Integrating Pre-Trained Speech and Language Models for End-to-End Speech Recognition
Yukiya Hono, Koh Mitsuda, Tianyu Zhao, Kentaro Mitsui, Toshiaki Wakatsuki, Kei Sawada
TL;DR
This work presents Nue-ASR, a fully end-to-end ASR framework that unifies a pre-trained speech representation model (HuBERT) with a decoder-only large language model (GPT-NeoX) through a trainable bridge. The system performs next-token generation conditioned on speech prompts, trained with a causal LM objective and optional CTC supervision, and supports parameter-efficient fine-tuning via LoRA. Empirical results on Japanese datasets show competitive CERs with strong in-domain performance and notable gains from domain adaptation, while ablations reveal the importance of GPT fine-tuning and CTC-based bridge compression for robustness. The approach highlights the potential to leverage state-of-the-art speech and language pre-trained models in a unified, adaptable, and potentially multilingual ASR framework, with implications for end-to-end multimodal tasks.
Abstract
Advances in machine learning have made it possible to perform various text and speech processing tasks, such as automatic speech recognition (ASR), in an end-to-end (E2E) manner.
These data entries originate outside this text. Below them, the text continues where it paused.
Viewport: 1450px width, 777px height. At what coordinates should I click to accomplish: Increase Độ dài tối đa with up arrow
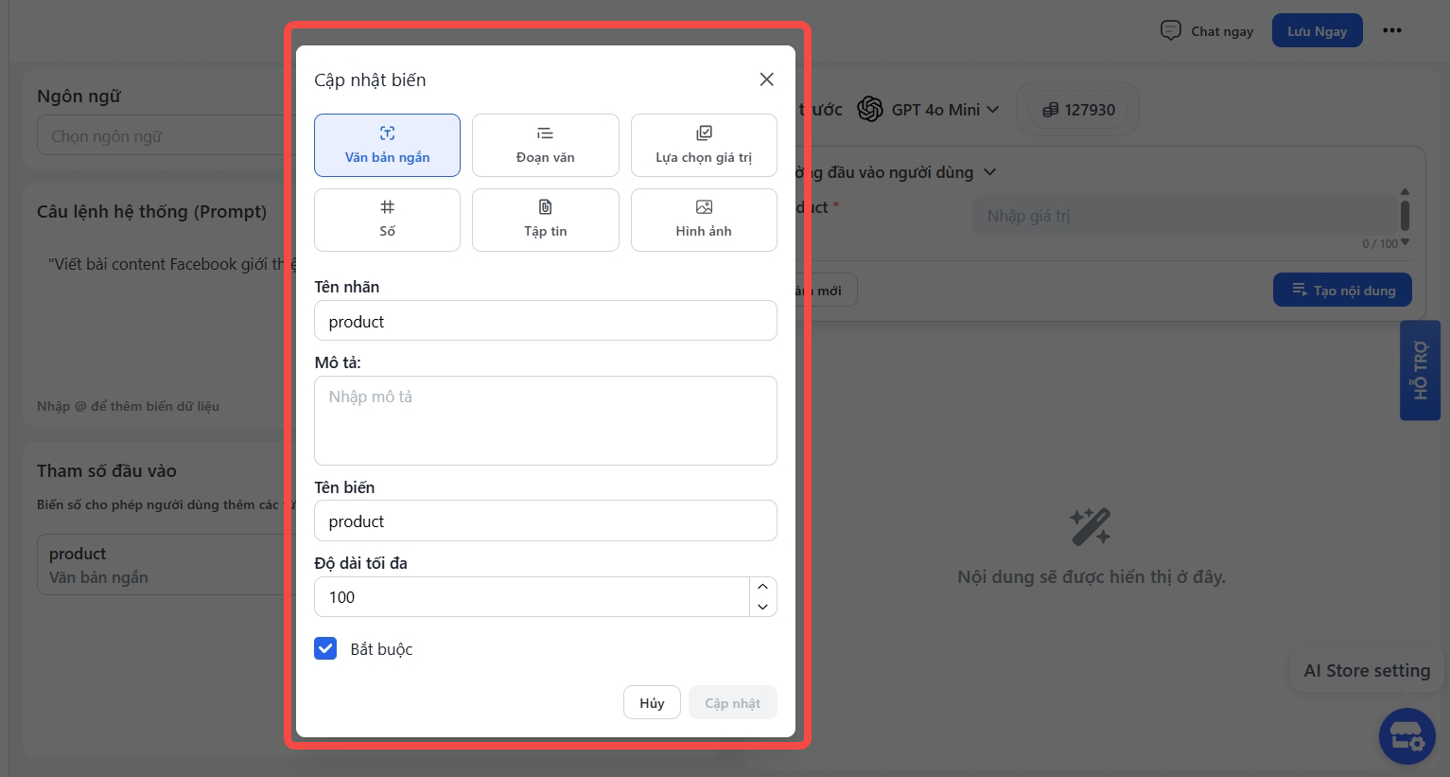(x=762, y=587)

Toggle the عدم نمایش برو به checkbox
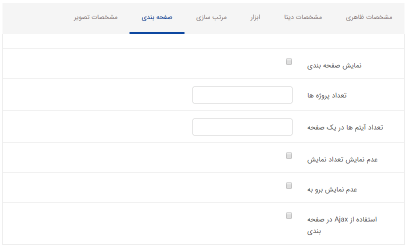coord(289,186)
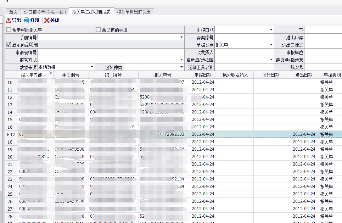Open the 数据来源 dropdown showing 本地数据
This screenshot has height=223, width=342.
[92, 67]
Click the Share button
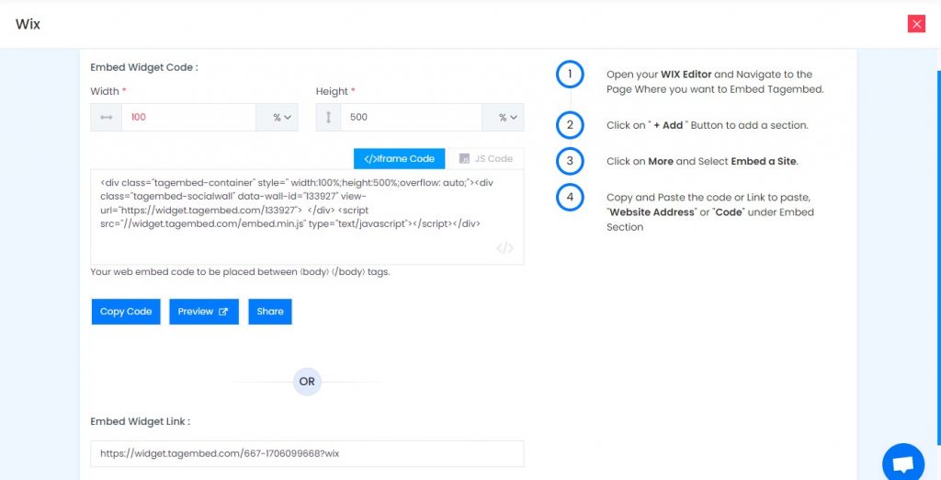 click(270, 312)
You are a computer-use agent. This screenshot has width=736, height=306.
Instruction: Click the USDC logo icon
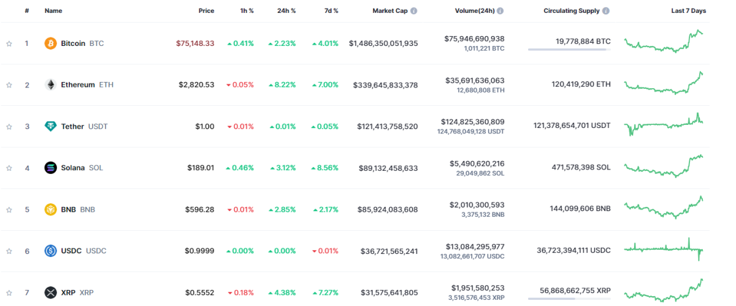pyautogui.click(x=50, y=251)
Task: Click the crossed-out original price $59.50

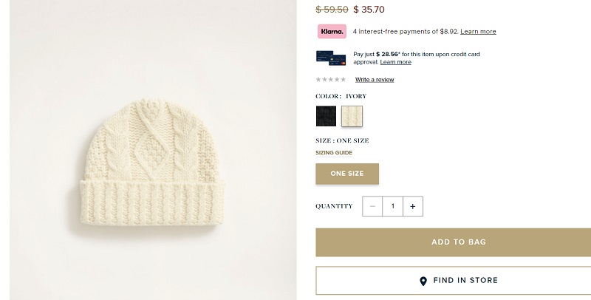Action: click(332, 10)
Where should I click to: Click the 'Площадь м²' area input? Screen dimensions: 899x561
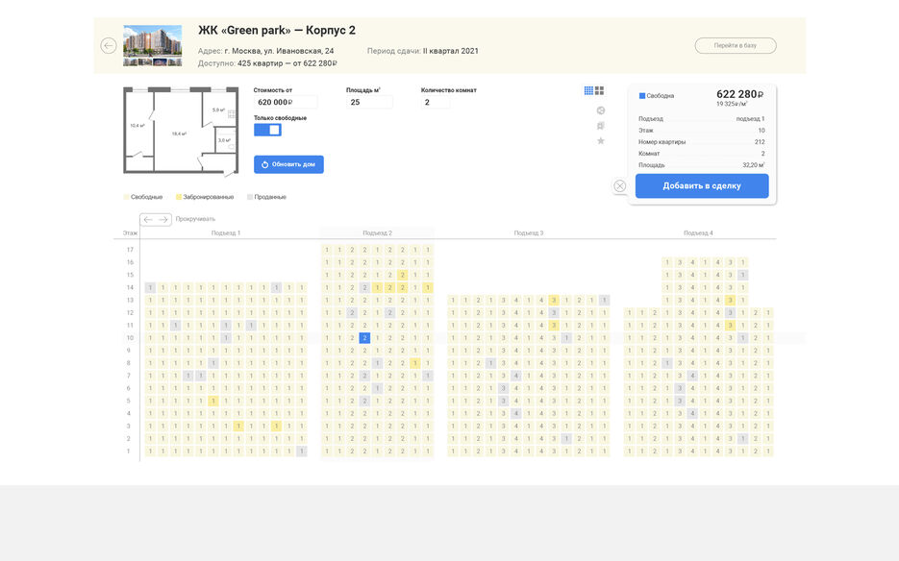369,102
E2E approaches utilizing pre-trained models are gaining attention for conserving training data and resources. However, most of their applications in ASR involve only one of either a pre-trained speech or a language model. This paper proposes integrating a pre-trained speech representation model and a large language model (LLM) for E2E ASR. The proposed model enables the optimization of the entire ASR process, including acoustic feature extraction and acoustic and language modeling, by combining pre-trained models with a bridge network and also enables the application of remarkable developments in LLM utilization, such as parameter-efficient domain adaptation and inference optimization. Experimental results demonstrate that the proposed model achieves a performance comparable to that of modern E2E ASR models by utilizing powerful pre-training models with the proposed integrated approach.